Cinquante-quatre ans plus tard, je me demande encore comment ce quotidien fondé en 1913 comme outil de combat pour la langue française (sa devise est L'avenir est à ceux qui luttent) a pu dépérir au cours du dernier demi-siècle - et finalement s'éteindre en avril 2023 - sans que la population qu'il avait desservie pendant si longtemps, et sans que ses propres journalistes ne montent aux barricades.

Trop souvent, me semble-t-il, nous reconnaissons le mal qui nous ronge seulement quand il est devenu irréversible. Dès les années 1960, et encore davantage dans la décennie suivante, la société traditionnelle sur laquelle s'appuyait Le Droit se disloquait. Les bulldozers de la rénovation urbaine portaient un coup mortel à la Basse-Ville d'Ottawa, château-fort historique des Franco-Ontariens. Les tours fédérales anéantissaient le centre-ville de Hull. L'étalement urbain anglicisait à vue d'oeil les villages francophones à l'est de la capitale.

Sur les deux rives de l'Outaouais, les groupes populaires et comités de citoyens qui défendaient les intérêts des francophones ne faisaient pas le poids devant la puissance des gouvernements et l'indifférence de la majorité de leurs concitoyens.
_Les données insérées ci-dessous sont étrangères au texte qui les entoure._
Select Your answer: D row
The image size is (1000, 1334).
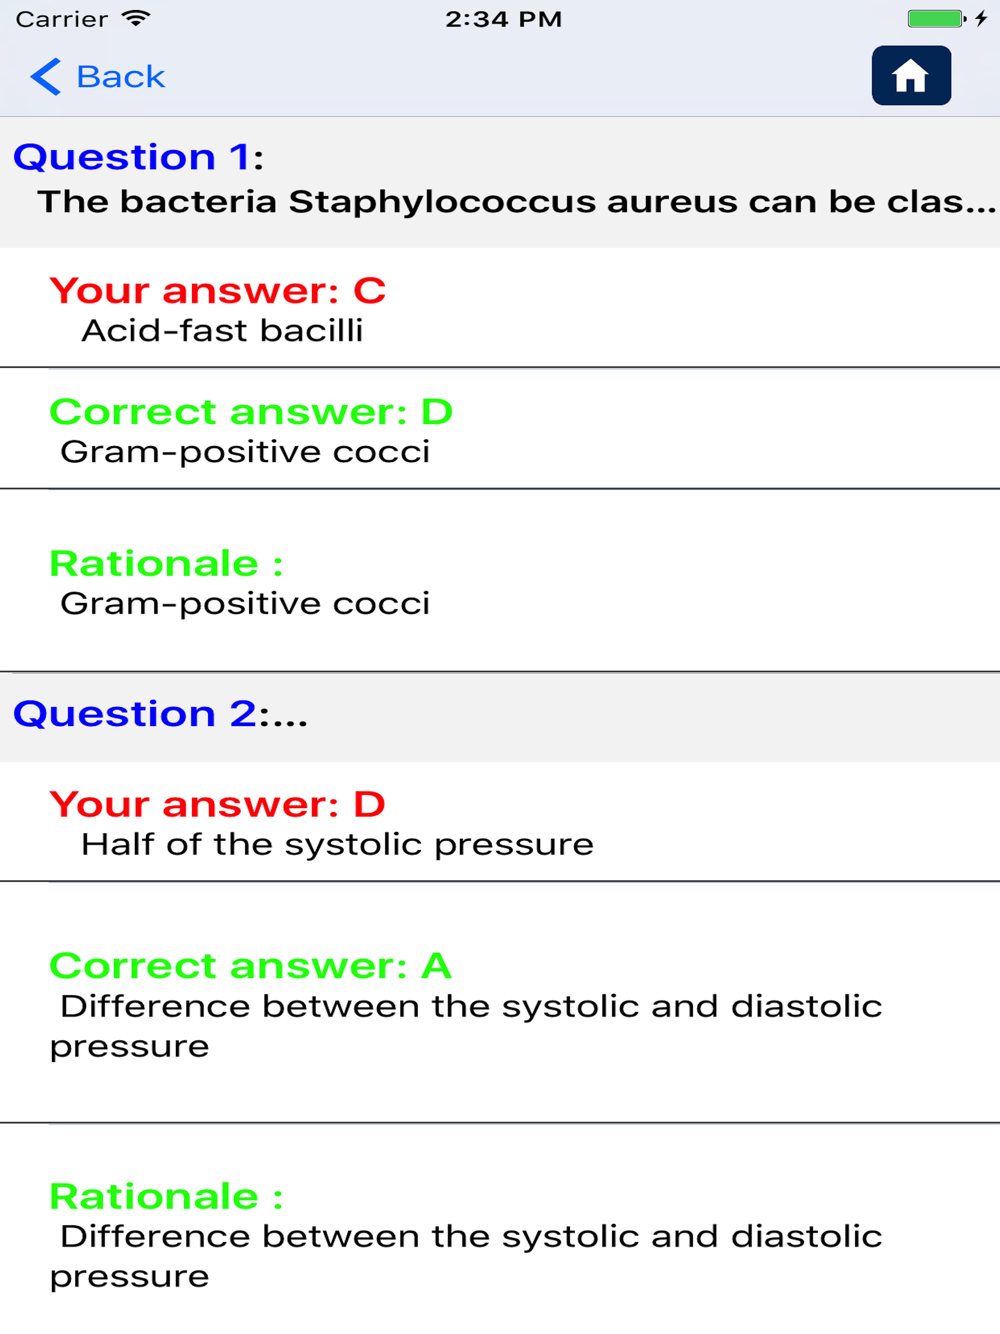coord(500,822)
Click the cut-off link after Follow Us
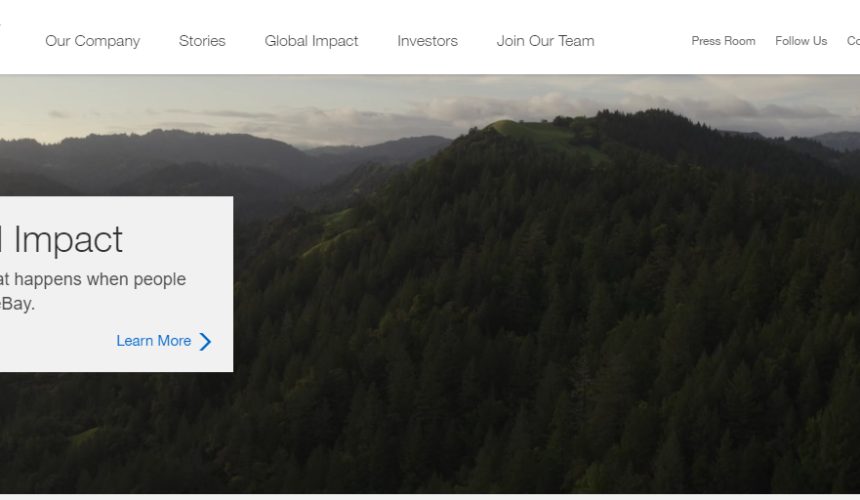860x500 pixels. pyautogui.click(x=853, y=41)
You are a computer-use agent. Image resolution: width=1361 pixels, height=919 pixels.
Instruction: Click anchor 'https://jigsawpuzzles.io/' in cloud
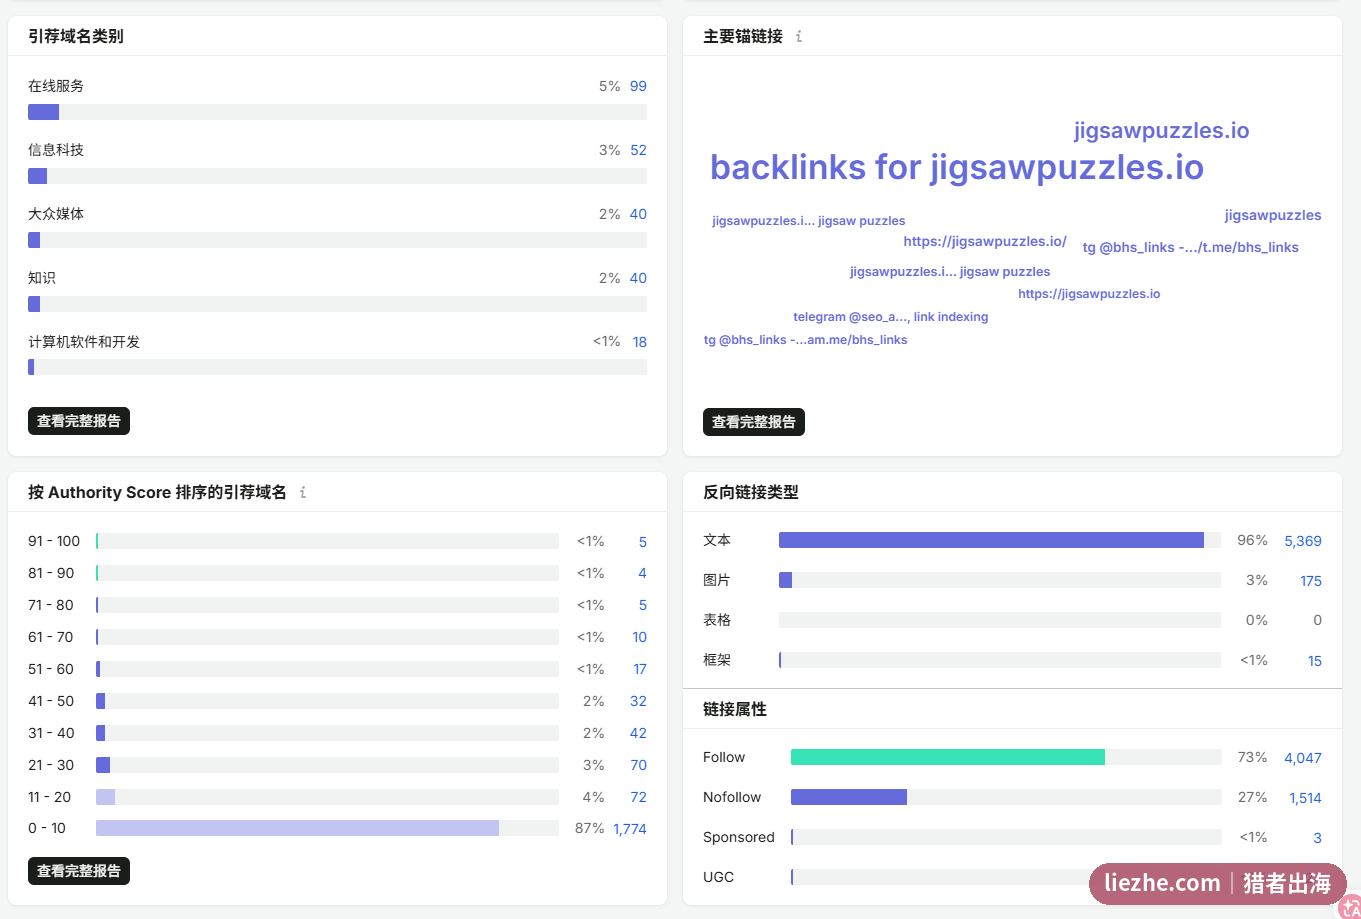pyautogui.click(x=985, y=241)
Quand il était temps d'agir, on a laissé faire. Le résultat? Une Basse-Ville charcutée, peuplée de restos et de condos, anglaise à 80%. Un centre-ville de Gatineau (jadis Hull) où le béton fédéral et des promoteurs immobiliers rapaces grignotent à tous les ans les rues autrefois peuplées de maisons allumettes.

Pendant que le tissu social s'effilochait, Le Droit aurait pu préparer une contre-offensive mais le ver était maintenant à l'intérieur de la pomme. Les Oblats de Marie Immaculée, propriétaires du journal, avaient créé une entreprise indépendante et presque autosuffisante à plusieurs points de vue avec ses propres presses, une imprimerie commerciale, une station de radio et les publications religieuses de Novalis. Et c'était le dernier journal de langue française d'après-midi au Québec et en Ontario, étant distribué à domicile à l'heure du souper. Avec cette formule, le quotidien frisait les 50 000 abonnements en 1977.

Mais les Oblats voulaient vendre l'entreprise qui ne tarda pas à susciter les convoitises. En 1983 Le Droit fut cédé au groupe Unimédia, puis, quelques années plus tard, à la bande de Conrad Black (Hollinger) et enfin au groupe Gesca (Power Corporation). Les chaînes ont ceci en commun : elles s'intéressent aux journaux et collectivités régionales seulement dans la mesure où l'encre est suffisamment noire dans leurs bilans. Les décisions se prennent en fonction des profits. Elles n'ont pas de coeur. C'est ainsi que Le Droit a été démantelé, bloc par bloc. Vente de l'imprimerie, de Novalis, fermeture des presses et de la salle des nouvelles de Hull, suppression de l'édition d'après-midi, passage au format tabloïd... Tout ça au nom de la rentabilité... Il ne restait plus grand chose quand l'Internet est venu torpiller les vieux systèmes...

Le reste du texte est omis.